## Supplied entries
+++

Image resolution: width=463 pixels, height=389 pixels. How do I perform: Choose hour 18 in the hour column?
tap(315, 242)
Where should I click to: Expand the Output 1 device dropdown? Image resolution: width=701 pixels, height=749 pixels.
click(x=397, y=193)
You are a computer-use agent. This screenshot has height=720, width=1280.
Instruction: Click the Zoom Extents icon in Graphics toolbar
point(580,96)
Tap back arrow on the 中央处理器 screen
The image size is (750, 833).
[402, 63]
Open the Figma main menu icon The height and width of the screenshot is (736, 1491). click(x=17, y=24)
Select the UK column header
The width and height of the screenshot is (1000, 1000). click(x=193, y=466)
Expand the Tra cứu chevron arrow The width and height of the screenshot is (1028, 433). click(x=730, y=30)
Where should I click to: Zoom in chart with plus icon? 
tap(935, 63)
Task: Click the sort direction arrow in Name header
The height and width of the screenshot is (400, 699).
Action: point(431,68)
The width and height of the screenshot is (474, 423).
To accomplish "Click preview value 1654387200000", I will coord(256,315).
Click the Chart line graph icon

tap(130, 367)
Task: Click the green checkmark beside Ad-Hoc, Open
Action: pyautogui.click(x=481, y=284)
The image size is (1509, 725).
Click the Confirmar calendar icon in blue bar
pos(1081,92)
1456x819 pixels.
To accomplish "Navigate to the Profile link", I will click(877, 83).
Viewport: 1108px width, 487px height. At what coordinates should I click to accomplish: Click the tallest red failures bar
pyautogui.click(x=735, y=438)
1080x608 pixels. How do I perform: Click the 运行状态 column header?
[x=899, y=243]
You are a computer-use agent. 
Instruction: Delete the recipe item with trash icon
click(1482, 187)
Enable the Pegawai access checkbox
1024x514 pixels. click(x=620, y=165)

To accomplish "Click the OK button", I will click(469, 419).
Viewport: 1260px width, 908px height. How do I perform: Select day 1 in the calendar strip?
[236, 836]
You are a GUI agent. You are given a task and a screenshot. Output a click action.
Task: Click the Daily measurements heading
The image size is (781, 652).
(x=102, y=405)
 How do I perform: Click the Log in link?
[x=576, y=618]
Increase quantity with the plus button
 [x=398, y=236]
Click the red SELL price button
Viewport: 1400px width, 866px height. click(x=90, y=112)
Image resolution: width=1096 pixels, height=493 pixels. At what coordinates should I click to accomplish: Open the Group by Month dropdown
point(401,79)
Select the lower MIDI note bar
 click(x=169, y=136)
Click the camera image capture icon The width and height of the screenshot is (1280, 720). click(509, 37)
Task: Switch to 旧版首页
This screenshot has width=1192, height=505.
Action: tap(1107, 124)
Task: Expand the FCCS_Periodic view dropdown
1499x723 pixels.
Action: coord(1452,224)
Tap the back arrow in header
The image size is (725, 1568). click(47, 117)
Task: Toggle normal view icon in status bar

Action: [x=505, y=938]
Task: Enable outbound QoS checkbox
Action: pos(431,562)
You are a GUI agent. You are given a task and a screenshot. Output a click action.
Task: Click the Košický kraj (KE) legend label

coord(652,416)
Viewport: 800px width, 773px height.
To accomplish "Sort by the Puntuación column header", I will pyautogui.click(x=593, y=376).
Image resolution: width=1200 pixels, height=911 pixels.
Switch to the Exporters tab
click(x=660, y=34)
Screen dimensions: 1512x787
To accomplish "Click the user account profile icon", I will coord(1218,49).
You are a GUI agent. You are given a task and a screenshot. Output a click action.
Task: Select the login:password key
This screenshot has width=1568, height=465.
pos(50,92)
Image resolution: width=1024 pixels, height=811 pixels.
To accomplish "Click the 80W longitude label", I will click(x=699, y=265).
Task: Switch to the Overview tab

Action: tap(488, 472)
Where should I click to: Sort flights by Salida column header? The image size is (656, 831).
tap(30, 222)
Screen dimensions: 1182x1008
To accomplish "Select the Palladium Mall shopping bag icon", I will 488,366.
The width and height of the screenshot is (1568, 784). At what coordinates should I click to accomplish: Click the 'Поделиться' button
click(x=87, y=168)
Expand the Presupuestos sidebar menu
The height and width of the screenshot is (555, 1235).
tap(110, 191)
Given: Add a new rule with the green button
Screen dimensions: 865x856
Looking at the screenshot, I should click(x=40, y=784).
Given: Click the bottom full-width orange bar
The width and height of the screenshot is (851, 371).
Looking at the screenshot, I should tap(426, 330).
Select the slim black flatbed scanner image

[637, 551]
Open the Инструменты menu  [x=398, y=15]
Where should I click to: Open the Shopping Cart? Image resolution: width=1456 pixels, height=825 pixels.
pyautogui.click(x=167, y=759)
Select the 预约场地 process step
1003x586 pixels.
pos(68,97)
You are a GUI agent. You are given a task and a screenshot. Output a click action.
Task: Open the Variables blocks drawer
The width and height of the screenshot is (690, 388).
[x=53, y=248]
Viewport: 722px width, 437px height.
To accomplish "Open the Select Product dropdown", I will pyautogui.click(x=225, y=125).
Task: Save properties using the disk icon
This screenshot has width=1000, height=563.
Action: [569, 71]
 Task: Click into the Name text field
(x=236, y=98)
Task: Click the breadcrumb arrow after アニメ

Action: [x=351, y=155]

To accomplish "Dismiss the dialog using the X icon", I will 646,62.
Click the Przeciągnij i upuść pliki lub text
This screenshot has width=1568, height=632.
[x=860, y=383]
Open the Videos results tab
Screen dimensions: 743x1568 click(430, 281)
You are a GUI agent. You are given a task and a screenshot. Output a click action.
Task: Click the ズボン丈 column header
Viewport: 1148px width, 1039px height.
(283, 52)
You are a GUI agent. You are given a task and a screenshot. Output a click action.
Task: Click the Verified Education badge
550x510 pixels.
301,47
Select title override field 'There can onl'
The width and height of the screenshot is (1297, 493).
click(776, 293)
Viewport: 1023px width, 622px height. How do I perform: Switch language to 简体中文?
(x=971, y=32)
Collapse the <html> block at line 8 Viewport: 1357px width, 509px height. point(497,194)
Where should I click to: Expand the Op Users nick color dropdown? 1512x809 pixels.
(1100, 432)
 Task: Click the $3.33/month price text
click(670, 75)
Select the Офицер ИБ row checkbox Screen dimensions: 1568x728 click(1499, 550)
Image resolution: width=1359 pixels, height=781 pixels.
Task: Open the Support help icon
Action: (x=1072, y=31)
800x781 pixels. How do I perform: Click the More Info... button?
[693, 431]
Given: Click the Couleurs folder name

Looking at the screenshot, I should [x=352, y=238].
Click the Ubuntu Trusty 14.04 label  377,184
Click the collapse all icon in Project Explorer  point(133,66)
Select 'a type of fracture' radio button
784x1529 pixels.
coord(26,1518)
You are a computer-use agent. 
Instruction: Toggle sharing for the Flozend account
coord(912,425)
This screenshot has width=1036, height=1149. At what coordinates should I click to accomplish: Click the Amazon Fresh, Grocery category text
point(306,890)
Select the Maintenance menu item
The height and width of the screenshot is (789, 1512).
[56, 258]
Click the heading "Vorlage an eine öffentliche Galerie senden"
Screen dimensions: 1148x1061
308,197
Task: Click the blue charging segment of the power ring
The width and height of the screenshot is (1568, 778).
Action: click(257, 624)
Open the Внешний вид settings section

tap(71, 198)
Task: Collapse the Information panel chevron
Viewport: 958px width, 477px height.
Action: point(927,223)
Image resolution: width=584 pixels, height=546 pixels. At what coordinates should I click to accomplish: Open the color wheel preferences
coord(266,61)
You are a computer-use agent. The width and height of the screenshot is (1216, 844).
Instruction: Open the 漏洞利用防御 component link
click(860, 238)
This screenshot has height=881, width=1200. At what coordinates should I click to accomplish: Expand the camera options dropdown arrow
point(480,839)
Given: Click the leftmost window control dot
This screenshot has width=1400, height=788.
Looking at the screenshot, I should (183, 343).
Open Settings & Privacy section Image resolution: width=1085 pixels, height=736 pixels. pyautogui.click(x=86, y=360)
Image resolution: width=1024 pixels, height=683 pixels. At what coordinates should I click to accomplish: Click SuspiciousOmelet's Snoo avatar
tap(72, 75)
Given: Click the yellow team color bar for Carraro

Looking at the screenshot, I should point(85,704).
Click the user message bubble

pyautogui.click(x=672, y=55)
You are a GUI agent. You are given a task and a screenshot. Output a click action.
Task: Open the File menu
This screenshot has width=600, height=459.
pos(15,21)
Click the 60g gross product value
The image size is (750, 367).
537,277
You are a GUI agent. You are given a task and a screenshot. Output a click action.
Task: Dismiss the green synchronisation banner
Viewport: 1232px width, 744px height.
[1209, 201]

+++

## Assignment
Between the first line of the entries above and the line with "Task: Click the sort", both included, copy every line exactly and nothing outside that range.

## Task output
Image resolution: width=463 pixels, height=389 pixels. How do I perform: Choose hour 18 in the hour column?
tap(315, 242)
Where should I click to: Expand the Output 1 device dropdown? Image resolution: width=701 pixels, height=749 pixels.
click(x=397, y=193)
You are a computer-use agent. This screenshot has height=720, width=1280.
Instruction: Click the Zoom Extents icon in Graphics toolbar
point(580,96)
Tap back arrow on the 中央处理器 screen
The image size is (750, 833).
[402, 63]
Open the Figma main menu icon The height and width of the screenshot is (736, 1491). click(x=17, y=24)
Select the UK column header
The width and height of the screenshot is (1000, 1000). click(x=193, y=466)
Expand the Tra cứu chevron arrow The width and height of the screenshot is (1028, 433). click(x=730, y=30)
Where should I click to: Zoom in chart with plus icon? 
tap(935, 63)
Task: Click the sort direction arrow in Name header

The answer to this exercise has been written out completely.